Maryland ’s ‘Smart Growth’ Order Meets Strong Local Dissent

Maryland ’s ‘Smart Growth’ Order Meets Strong Local Dissent
December 8, 2011

Cheryl K. Chumley

Cheryl K. Chumley (ckchumley@gmail.com) writes from Northern Virginia. (read full bio)

Nearly 40 years ago, Maryland’s General Assembly passed the Land Use Act of 1974 requiring the state’s Department of Planning to create a strategy for growth of land development. Little happened until 2011, when Gov. Martin O’Malley (D) issued an executive order creating PlanMaryland.

In brief, the plan is to instill a Smart Growth strategy for the entire state by creating zones—such as Resource Protection Zones, Residential Zones, and Commercial Zones—to be managed by government entities. The root goal of PlanMaryland is to bring about 12 visions, according to proponents. Vision Number One is to save the environment.

The plan went into effect in November.

“Sustainability,” a draft copy states, is the highest goal of the program. “A high quality of life is achieved through universal stewardship of the land, water and air resulting in sustainable communities and protection of the environment.”

To some, that’s a considerable power to create by the simple stroke of a pen. But PlanMaryland supporters don’t see it that way.

‘An Executive Plan’

It’s an executive plan,” said Andrew Ratner, director of communications and education for the Maryland Department of Planning, addressing the question of why it comes from an executive order and not a legislative bill. “So it’s really a governor’s plan to guide the state agencies as he sees fit. It has already gone through the legislative process, … and the legislature has actually been the impetus.”

Those who support the plan see it as providing the state multiple kinds of saving: saving money, saving land, and saving government agencies from performing duplicative or conflicting services.

“It will help align state agencies with a Smart Growth program. It will save 300,000 acres of farm and forest land over the next 25 years. It will save more than $29 billion a year in infrastructure costs,” said Ratner in describing the expected benefits of PlanMaryland.
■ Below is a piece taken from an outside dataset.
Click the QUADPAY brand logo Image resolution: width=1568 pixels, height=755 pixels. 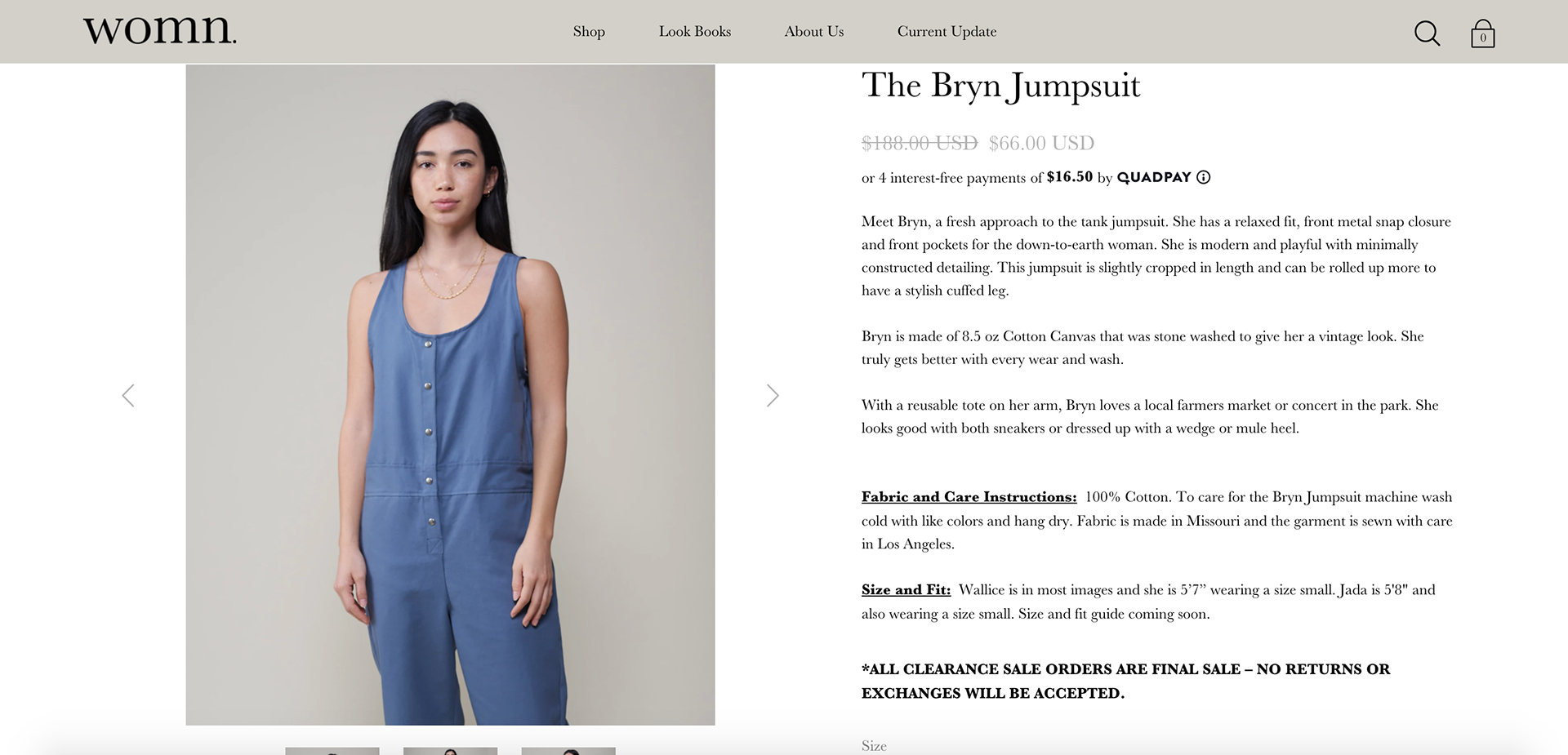tap(1154, 177)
It will do this largely by slowing or stopping construction of new projects, he said.

But that’s a bit rosy, said Jim Simpson, a spokesman for Maryland’s Carroll County.

‘State Control of Everything’

“It’s a sweeping document,” Simpson said. “It gives the state control of everything, even food production. It’s a statewide Smart Growth planning document that attempts to channel development. When PlanMaryland was presented in April, it was largely a surprise to everyone.”

Simpson says April 4, 2011 was the first public presentation of PlanMaryland. The governor’s office and agencies spent more than three years crafting the plan, Simpson said, using the 1974 law as justification for bypassing the General Assembly. Public meetings were held on the matter, he said, but they were poorly advertised, sparsely attended, and heavily “facilitated.”

“They had input from those public meetings, but those things were prearranged using facilitators to get the results they wanted,” Simpson said. “The meetings were way under the radar.”

On top of that, he said, the Carroll County Commissioners were elected in 2010, after PlanMaryland was already in motion. That means at least one local governing authority never got an opportunity to comment.

‘Soviet-Style Central Planning’

That such sweeping reforms could be put in place without the due diligence of legislative vetting is an affront, said Carroll County Commissioner Richard Rothschild.

“We do not view this plan as having legitimacy,” Rothschild said. “The plan disrupts 250 years of precedence where the decisions over land use have been made locally by elected officials, where if you don’t like what [they] do, you can fire [them]. This plan is a top-down, Soviet-style, centralized approach to planning.”

Shortly after learning of the plan in April, Simpson and Rothschild began a campaign to educate other county government officials and the public of its environmental provisions and to question its far-reaching impact on development.

For instance, much of the plan’s program for creating a sustainable environment is based on claims sea levels will rise by 10 feet because of “catastrophic global warming,” Simpson said. But not all buy into that science.

Opposition from Most Counties

“Most of the counties throughout the state have concerns with the plan,” Simpson said, noting 19 of Maryland’s 23 counties responded to Carroll County’s call to sign a letter to the governor requesting a delay in implementation of PlanMaryland. “What happened is the plan went in on Nov. 9 but the governor has not signed it yet. The Maryland Senate sent a letter to the governor asking him to defer signing until they’ve had a hearing.”

However, it’s only a small win, Simpson said, given the political support O’Malley has in the General Assembly. But the county has taken more steps to fight back. They’ve sent another letter to the governor requesting more delay; sent a letter to the state’s attorney general advising PlanMaryland does not uphold the general welfare clause inserted in the 1974 legislation; and proposed the insertion of a Bill of Rights to be circulated for signing among the counties to make it clear land-use planning rightly rests with the local governments.

And if the governor goes forth regardless?

“I think it would be a mistake,” Rothschild said. “He will galvanize all of us against him.”